(Entrambi escono)
Scena quinta
Il re, solo.
RE
Provvidenza divina, dammi ora un uomo. Mi hai già dato molto. Ora dammi un uomo. Tu ne hai la capacità, tu sola: infatti i tuoi occhi penetrano le cose nascoste. Io non possiedo la tua onniscienza, quindi, ti prego, dammi un amico. Tu sai che gli uomini che mi hai concesso come collaboratori non valgono nulla: li ho compensati in modo corrispondente ai loro meriti, i loro vizi addomesticati sottoposti al freno correttivo del mio morso servono ai miei scopi e, come i tuoi uragani, purificano il mondo. Io ho bisogno della verità, ma non è destino dei re lasciare che la propria silenziosa sorgente scaturisca dalle cupe macerie dell’errore. Dammi quell’uomo raro dal cuore puro e sincero, dallo spirito cristallino, dagli occhi scevri da pregiudizi che mi può aiutare a scoprirla: ecco, io getto i dadi. Fa’ che io lo trovi tra i mille che volano come farfalle attorno al sole della grandezza. (Apre uno scrigno, e prende uno schedario che sfoglia attentamente) Nomi, soltanto dei nomi, sono scritti qua dentro e non si fa il minimo cenno ai meriti che hanno procurato loro l’iscrizione in questo elenco: cosa c’è di più labile della riconoscenza? Mentre qui, su quest’altro schedario, è accuratamente registrata ogni colpa. Perché? Male! La vendetta ha bisogno di questi appigli per ricordare? (Proseguendo la lettura) Il conte Egmont? Cos’ha a che spartire qua dentro? La vittoria di San Quintino è acqua passata ormai! Lo metto tra i morti. (Cancella il nome e lo trascrive sull’altro schedario, dopo aver letto ancora un po’) Il marchese di Posa?

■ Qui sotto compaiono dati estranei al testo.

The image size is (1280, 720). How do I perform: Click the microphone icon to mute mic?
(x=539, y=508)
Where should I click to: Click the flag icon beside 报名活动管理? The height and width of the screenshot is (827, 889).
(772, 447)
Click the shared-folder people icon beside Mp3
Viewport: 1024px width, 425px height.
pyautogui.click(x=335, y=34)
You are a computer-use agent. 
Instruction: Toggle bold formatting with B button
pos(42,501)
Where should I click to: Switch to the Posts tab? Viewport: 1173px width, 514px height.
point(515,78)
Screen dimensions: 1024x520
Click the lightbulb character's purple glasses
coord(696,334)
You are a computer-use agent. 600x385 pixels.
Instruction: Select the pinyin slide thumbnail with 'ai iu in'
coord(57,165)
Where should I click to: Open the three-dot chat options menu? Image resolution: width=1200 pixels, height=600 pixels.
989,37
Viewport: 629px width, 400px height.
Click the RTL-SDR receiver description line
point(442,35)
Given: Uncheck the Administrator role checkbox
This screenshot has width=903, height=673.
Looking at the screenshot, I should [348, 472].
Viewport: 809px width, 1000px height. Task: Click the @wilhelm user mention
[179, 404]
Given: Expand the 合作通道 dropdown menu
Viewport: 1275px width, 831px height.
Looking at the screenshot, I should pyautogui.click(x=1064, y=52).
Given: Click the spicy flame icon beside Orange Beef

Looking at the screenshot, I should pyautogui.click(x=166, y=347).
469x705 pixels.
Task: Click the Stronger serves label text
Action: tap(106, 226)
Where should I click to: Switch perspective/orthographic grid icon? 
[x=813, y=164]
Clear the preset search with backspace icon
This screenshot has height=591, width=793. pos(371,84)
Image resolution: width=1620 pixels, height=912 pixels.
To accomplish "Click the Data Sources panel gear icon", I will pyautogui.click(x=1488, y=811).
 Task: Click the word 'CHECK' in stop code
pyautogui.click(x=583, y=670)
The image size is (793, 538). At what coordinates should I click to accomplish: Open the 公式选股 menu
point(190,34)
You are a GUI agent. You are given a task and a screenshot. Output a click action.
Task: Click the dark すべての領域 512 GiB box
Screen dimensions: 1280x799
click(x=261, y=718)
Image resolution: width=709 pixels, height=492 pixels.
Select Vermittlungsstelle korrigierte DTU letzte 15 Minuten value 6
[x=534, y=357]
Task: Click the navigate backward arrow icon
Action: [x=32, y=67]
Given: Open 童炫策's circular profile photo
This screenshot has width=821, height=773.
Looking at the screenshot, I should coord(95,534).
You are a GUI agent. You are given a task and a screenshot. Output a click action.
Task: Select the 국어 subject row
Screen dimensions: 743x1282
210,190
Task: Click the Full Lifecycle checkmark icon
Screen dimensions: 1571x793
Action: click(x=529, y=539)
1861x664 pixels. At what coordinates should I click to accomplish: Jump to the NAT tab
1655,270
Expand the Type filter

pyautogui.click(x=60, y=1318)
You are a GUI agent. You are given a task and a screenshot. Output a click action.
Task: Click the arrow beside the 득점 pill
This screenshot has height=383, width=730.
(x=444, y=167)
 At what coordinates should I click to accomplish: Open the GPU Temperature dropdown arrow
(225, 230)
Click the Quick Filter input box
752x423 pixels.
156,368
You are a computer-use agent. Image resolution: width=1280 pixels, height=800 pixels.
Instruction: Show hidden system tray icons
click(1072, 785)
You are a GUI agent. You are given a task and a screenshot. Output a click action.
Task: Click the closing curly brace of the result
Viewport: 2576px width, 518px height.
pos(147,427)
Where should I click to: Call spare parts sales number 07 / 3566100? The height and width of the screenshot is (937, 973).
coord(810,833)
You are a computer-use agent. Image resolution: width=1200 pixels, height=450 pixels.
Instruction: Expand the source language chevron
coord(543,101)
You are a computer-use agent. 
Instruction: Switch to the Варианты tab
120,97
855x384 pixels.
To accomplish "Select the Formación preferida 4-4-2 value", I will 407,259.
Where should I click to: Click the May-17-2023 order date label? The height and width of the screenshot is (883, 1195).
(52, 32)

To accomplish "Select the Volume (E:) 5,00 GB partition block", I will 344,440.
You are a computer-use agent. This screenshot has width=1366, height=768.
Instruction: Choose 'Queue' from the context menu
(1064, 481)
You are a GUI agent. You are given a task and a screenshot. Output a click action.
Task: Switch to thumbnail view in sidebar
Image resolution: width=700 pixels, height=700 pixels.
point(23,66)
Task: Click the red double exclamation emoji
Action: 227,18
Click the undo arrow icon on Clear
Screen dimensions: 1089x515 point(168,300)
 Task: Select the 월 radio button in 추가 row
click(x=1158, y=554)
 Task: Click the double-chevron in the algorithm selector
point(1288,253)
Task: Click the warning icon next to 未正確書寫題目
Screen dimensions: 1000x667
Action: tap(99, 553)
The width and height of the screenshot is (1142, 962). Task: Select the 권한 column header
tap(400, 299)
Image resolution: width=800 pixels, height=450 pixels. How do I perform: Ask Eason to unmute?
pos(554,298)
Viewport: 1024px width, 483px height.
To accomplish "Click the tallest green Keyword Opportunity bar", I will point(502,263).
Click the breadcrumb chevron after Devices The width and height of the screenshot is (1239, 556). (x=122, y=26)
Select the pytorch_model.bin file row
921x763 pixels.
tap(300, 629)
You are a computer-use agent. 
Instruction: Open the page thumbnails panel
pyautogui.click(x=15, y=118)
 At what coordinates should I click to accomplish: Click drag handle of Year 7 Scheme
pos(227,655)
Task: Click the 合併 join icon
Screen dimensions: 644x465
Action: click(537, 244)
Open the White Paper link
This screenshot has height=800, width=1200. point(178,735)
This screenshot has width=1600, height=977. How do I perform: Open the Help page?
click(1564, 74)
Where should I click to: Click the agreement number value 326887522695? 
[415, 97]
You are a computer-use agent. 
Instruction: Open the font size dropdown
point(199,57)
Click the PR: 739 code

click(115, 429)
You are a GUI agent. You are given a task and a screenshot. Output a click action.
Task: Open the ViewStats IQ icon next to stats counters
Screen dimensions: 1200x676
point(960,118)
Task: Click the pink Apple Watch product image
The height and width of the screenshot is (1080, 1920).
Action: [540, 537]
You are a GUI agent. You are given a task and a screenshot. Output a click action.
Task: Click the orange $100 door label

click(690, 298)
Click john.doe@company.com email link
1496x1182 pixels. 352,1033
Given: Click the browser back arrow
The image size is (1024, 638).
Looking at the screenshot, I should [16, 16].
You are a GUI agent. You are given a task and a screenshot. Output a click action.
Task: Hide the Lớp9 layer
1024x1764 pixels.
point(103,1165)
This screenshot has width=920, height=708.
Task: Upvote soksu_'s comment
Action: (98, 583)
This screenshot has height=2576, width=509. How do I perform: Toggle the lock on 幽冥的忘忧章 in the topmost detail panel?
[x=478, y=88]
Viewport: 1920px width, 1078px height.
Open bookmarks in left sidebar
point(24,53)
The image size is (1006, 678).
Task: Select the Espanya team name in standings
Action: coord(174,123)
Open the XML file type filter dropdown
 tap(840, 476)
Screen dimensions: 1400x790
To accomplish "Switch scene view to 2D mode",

Posa? Posa? Mi ricordo appena di lui. È sottolineato due volte. Evidentemente l’avevo riservato a grandi destini. Ma, è mai possibile?, finora quest’uomo ha evitato la mia presenza, e si è sottratto allo sguardo del suo regale debitore. Per Dio! In tutta l’estensione del mio regno, ecco un uomo, il solo, che non abbia bisogno di me! Se fosse ambizioso o avido di ricompense, già da tempo si sarebbe avvicinato al trono. Devo tentare con questo strano individuo? Chi non ha nessun bisogno di me, può anche offrirmi in dono la verità. (Esce)
Scena sesta
La sala delle udienze. Don Carlos che sta parlando col principe di Parma. I duchi d’Alba, Feria e Medina Sidonia, il conte di Lerma ed altri Grandi con dei fogli in mano. Tutti in attesa del re.
MEDINA SIDONIA (evitato visibilmente da tutti, si rivolge al duca d’Alba che passeggia immerso in profondi pensieri)
Duca, voi avete parlato al re. Di che umore era, vi sembrava disposto a..?
ALBA
Mal disposto nei vostri confronti e verso le notizie che portate.
MEDINA SIDONIA
Sotto il fuoco dell’artiglieria inglese mi sentivo più a mio agio che su questo pavimento. (Carlos, che lo ha osservato attentamente, gli va vicino e gli stringe la mano) Grazie, principe, per questa lacrima generosa. Vedete che tutti mi evitano. Ormai la mia rovina è stata pronunciata.
CARLOS
Amico, confidate nel favore paterno e nella vostra innocenza.
MEDINA SIDONIA
Gli ho colato a picco una flotta che sui mari non si era vista mai! Cosa vale la mia povera testa paragonata a settanta navi affondate? Eppure, principe, ho cinque figli, come voi, pieni di speranza… Ah, mi si spezza il cuore!
Scena settima
Gli astanti. Entra il re in abito da cerimonia. Tutti retrocedono ai lati, togliendosi il cappello in sua presenza, e descrivono un semicerchio intorno a lui. Lunga pausa.
RE (percorrendo gli astanti con una lunga occhiata)
Copritevi! (Don Carlos e il principe di Parma gli si avvicinano e gli baciano la mano. Il re si rivolge a quest’ultimo con viva cordialità trascurando completamente suo figlio) Vostra madre, caro nipote, vuol sapere se siamo soddisfatti di voi qui a Madrid.
PARMA Non deve chiederlo, se non dopo aver appreso l’esito della mia prima battaglia.
RE
State tranquillo, verrà il vostro turno quando cadranno questi tronchi. (Al duca di Feria) Cosa mi portate?
FERIA (inginocchiandosi davanti al re)
Il gran maestro dell’ordine di Calatrava è morto stamattina.